The thing is, for me it’s not even that one place is better or worse than another, or that I would be happy here or unsatisfied there. It’s the fact that there’s a whole world out there, full of things I’ve never done, people I’ve never met, experience I’ve never had, perspective I’ve never seen or heard, lives I’ve never touched. There’s so much out there to learn, to see, to hear, to conquer, to explore, to overcome. There’s so much in myself that comes out as my surroundings change, so much that I might never know if I never sought difference, if I never searched for more. God has blessed me abundantly with so much already, He has shown me that here is a fragment, a scrap, a piece, a crumb of the glory that awaits you when you follow Me. Seek the rest.

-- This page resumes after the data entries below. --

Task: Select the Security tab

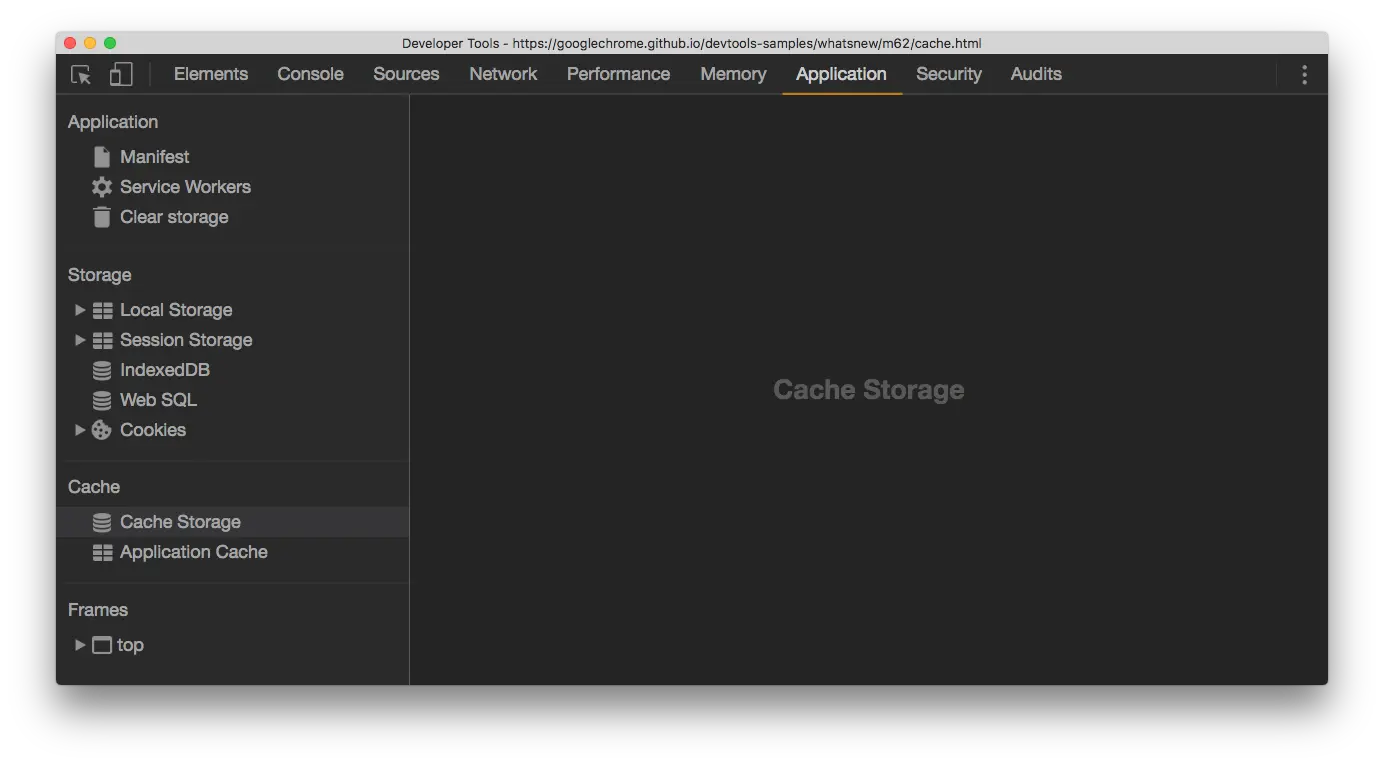Action: (948, 74)
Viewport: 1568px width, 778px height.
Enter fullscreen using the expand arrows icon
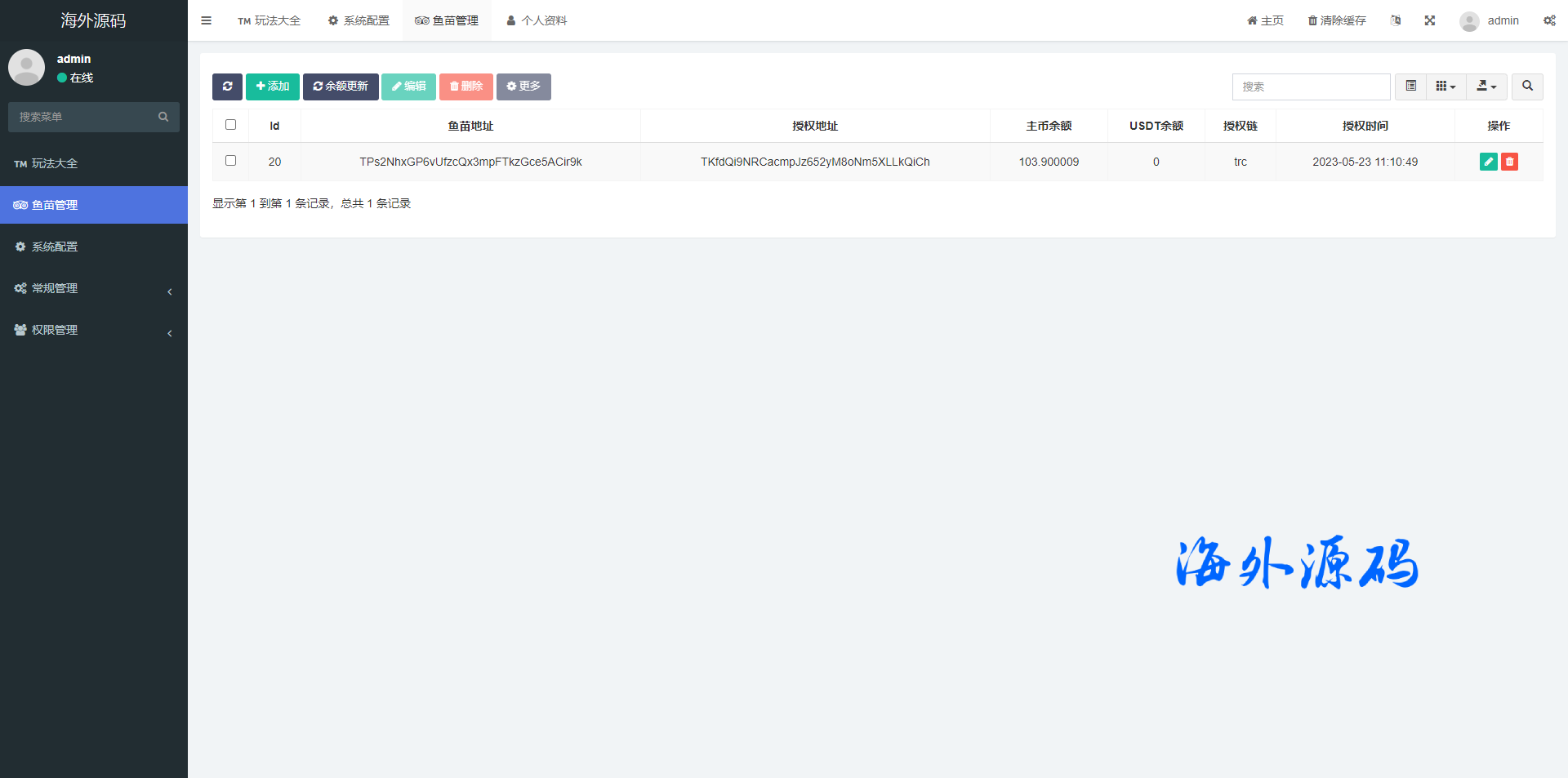coord(1430,20)
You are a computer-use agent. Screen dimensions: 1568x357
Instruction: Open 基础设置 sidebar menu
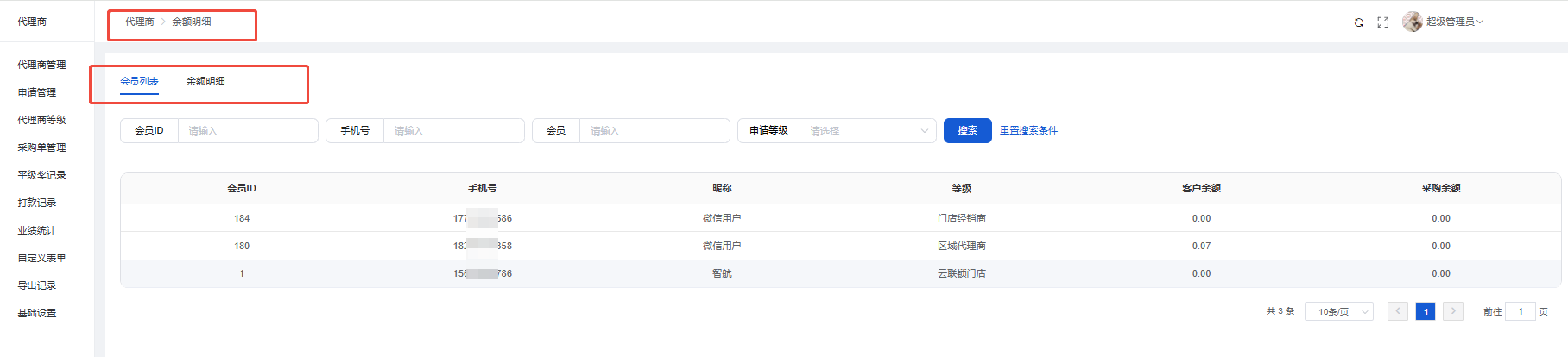(37, 313)
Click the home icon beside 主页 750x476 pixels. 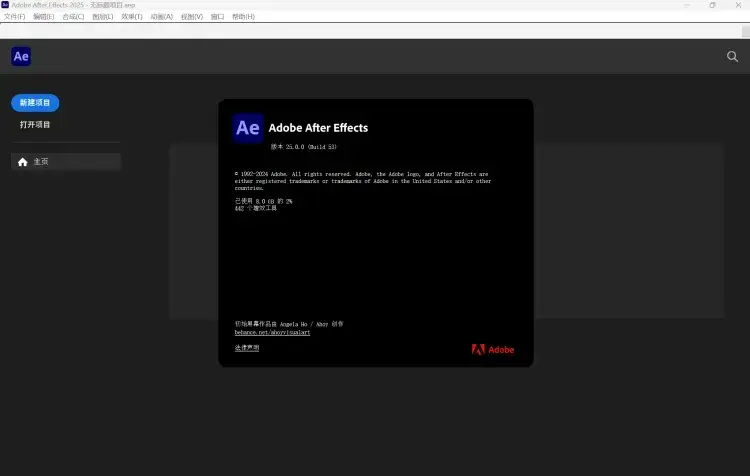[x=22, y=162]
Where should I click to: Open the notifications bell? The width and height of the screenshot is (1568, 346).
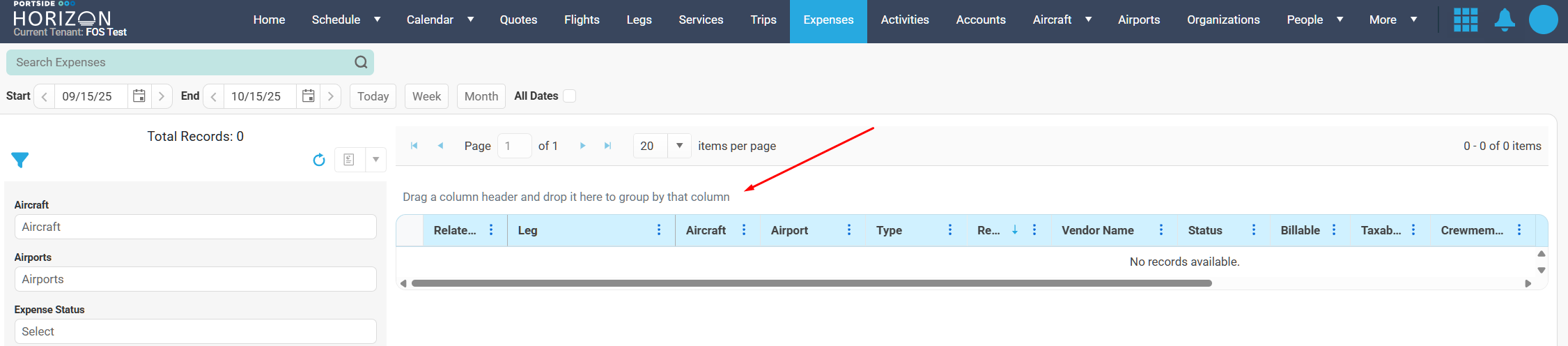1504,20
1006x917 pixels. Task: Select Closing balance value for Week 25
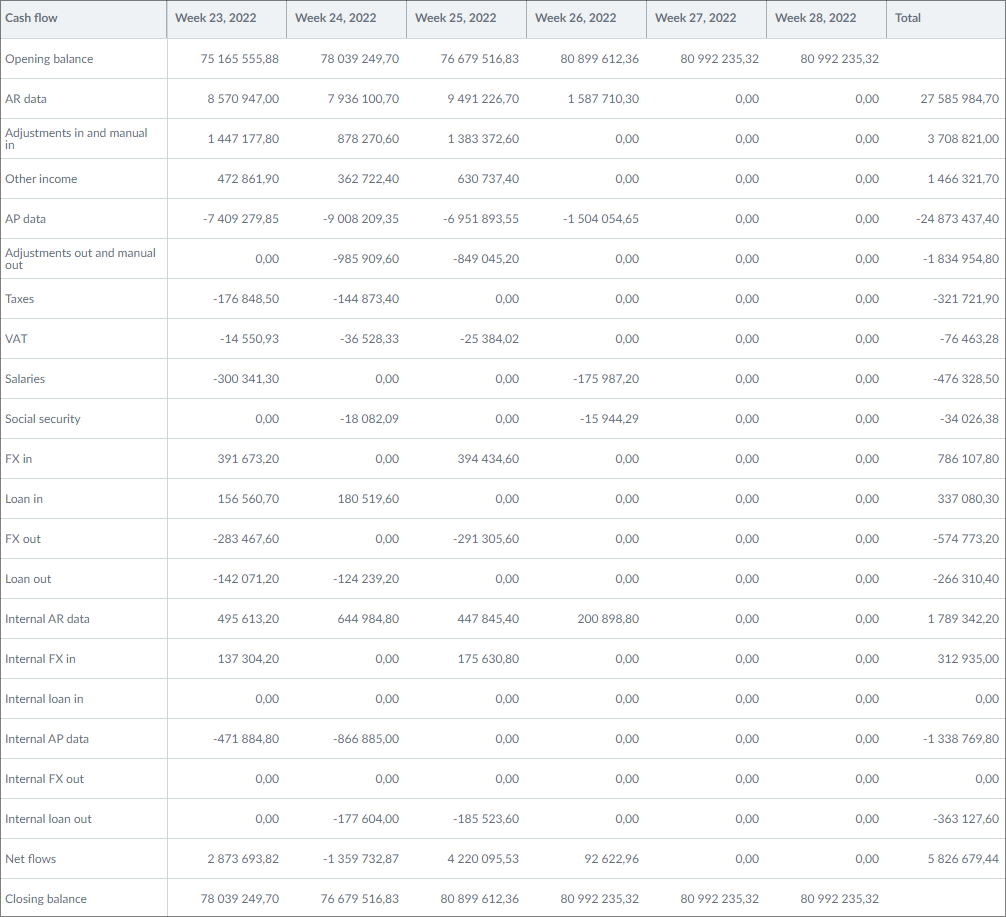pyautogui.click(x=480, y=899)
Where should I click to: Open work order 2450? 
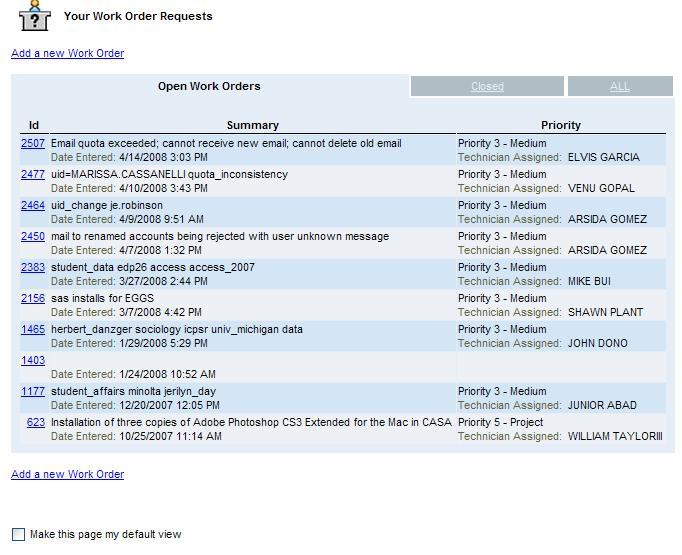point(33,237)
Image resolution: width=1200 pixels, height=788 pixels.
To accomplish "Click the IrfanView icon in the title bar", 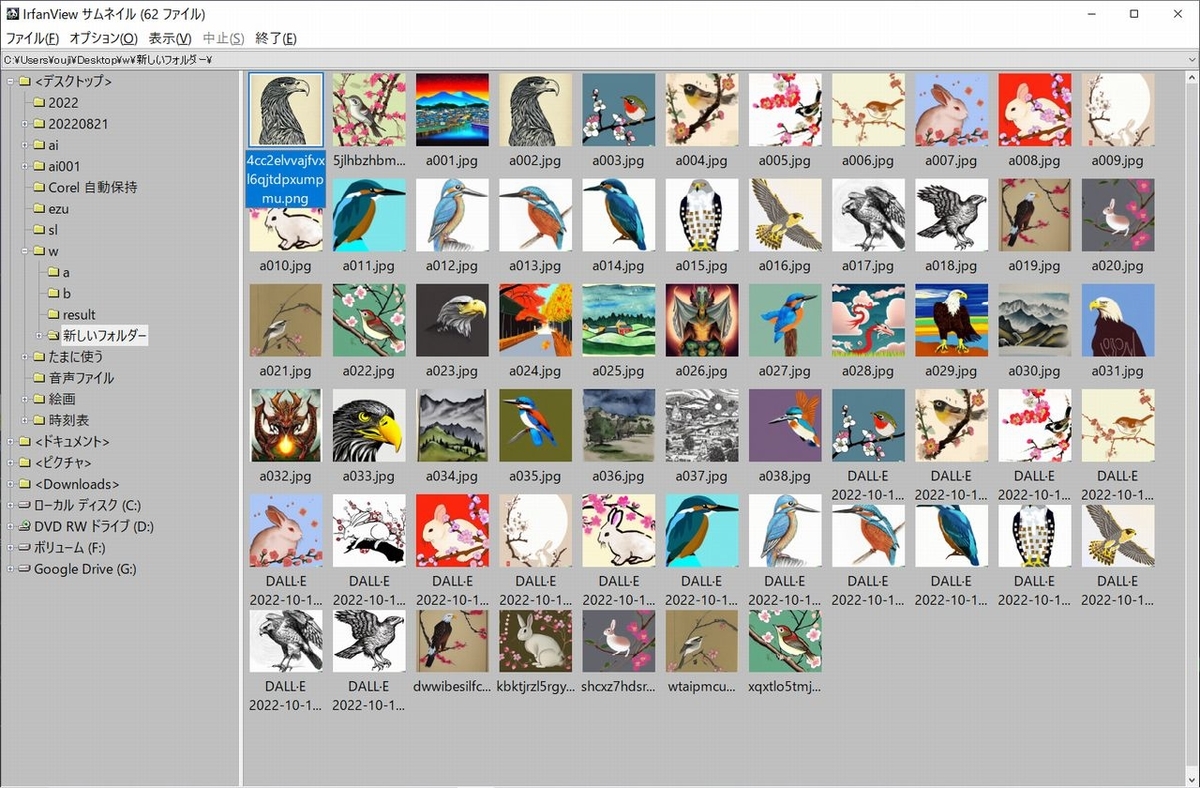I will [x=12, y=14].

I’ve been seeking, I’ve been searching, praying, crying out LORD, WHAT’S MORE? WHAT IS IT CALLED, GOD, WHAT AM I LOOKING FOR? He called me to search for more, before I even knew what more was named. I sought, and He answered. My Lord God, Redeemer answered, just as promised. He has shown me more, so, so much more! There is no denying that my God is great, mighty and powerful! He has blessed us with power, strength and life abundant; why have I been afraid for so long that stopping to bask in my God, His power, might and glory would rob me of that abundance? Oh, so contrary to that is the truth! The more that I stay and seek the rest the more I will find His rest, His peace. God created each of us to be loved, cherished and free from bondage in Him. He is not a solitary God up in Heaven shushing us because He’s busy. He is a God of compassion on the multitudes, of ministering to the lost, and loving the hopeless into the light of His glory! Why would I think that this God of love, mercy and justice that I serve would want anything less for me than the desires of my heart and the best of His kingdom? His desire is that I imitate Him, and live my life in the strength of His power. My Jesus had compassion on the multitudes, He is near to the broken-hearted and He lived a life of ministry. How will I minister in His name, to His people if I won’t give up my selfish claim on self-preservation and isolation?
It’s my turn now to give up my rights for the privilege of living, growing and building in community, in family, in the people of God. God has called me to sit still and pour into people, allowing them also to pour into me, to get to know me for the first time ever as I fully, incredibly and more thoroughly embrace my identity, and worth in Christ. He has spoken and I know that He has called me out of loneliness and separation into community, accountability, and fellowship. I’ve only been here for two weeks, and it’s not always easy, nor is it going to be, but I have complete peace that God has me here, because He is about to unfurl great and awesome works and wonders in and through me. I have learned so much in two weeks but I can’t imagine that I’ve even begun to scratch the surface of what’s to come. God is here, He is real, and He is moving!
AMEN! & HALLELUJAH!
In all of this, I have learned that I can be free, that I am free, even if I’m not constantly moving. In this revelation of sitting still, of opening my eyes and accepting the challenge of facing my biggest fears of commitment, being known and loving hard. I am free to give up, I am free to leave, to choose a lesser experience, to find my own way; but so much more than that I am free to stay! I am free to face my fears, free to commit, free to allow people to know me, free to laugh, to cry, free to dance, to sing, free to desire spiritual gifts, to desire to know the unknown. I AM FREE, PEOPLE! I am free to stay precisely, geographically, physically where I am and learn how to overcome. What a concept, eh? I am free to be obedient, to get up and follow God.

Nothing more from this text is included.